World War II was a time when Jews were trying to get out of Germany as quickly as possible. Many places were not welcoming of them and finding refuge was hard to come by. Since the Nazi government declared large massacres against the Jews, they really had no way out.
In the late 1930’s, a cigar manufacturer from Cincinnati named Alex Frieder was residing in the Philippines. After seeing Jewish refugees stranded at the ports of the Philippines, he and his three brothers created the Jewish Refugee Committee. Frieder and his brothers convinced their close friend, first Commonwealth of the Philippines president, Manuel L. Quezon, to allow these refugees the right to obtain a passport and a visa to enter the Philippines. This resulted in 1,200 German and Austrian Jewish refugees residing in the Philippines.

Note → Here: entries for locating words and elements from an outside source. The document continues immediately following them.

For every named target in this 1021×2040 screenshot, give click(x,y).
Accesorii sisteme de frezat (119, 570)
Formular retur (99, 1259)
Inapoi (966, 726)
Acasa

During the era of the Philippine Commonwealth (1935-1946), many Jewish refugees from Europe safely found shelter in Manila. These Jewish refugees that escaped from Europe marked the last major immigration of Jews to the Philippines. Before World War II, there were signs of Jewish people from the Jews of Spain. Jewish people in the Philippines traced back to the 16th century even. The first Jews that arrived in the Philippines around this time were Shanghai Jews. Later, the German Jews found protection in Manila, and word got back to The Refugee Economic Corporation in New York. This led to the distribution of relief through funds from the American Jewish community to the German Jews in Manila.
A lot of discussion went between the Refugee Economic Corporation (REC) and the High Commissioner of the Philippines, McNutt, inquiring the allowance of these German Jewish families to settle in the Philippines. McNutt and the Commonwealth officials were sympathetic and allowed the REC to work with the Commonwealth in aiding these Jewish refugees. Commissioner McNutt only wanted the best for the Philippines so future immigration plans were changed to receive refugees that helped to the overall well being of the country.
After much debate and compromise, the first wave of immigrants that came under the McNutt-Frieder program arrived in Manila in September of 1938. With this first wave of immigration was the arrival of a German Rabbi. He was the first ordained rabbi to ever reside in the Philippines. After this, the Jewish community in Manila received more families of immigrants and by May of 1939, the Philippine Jewish Community grew by 750 more refugees, resulting in a population over 1000 Jews in Manila.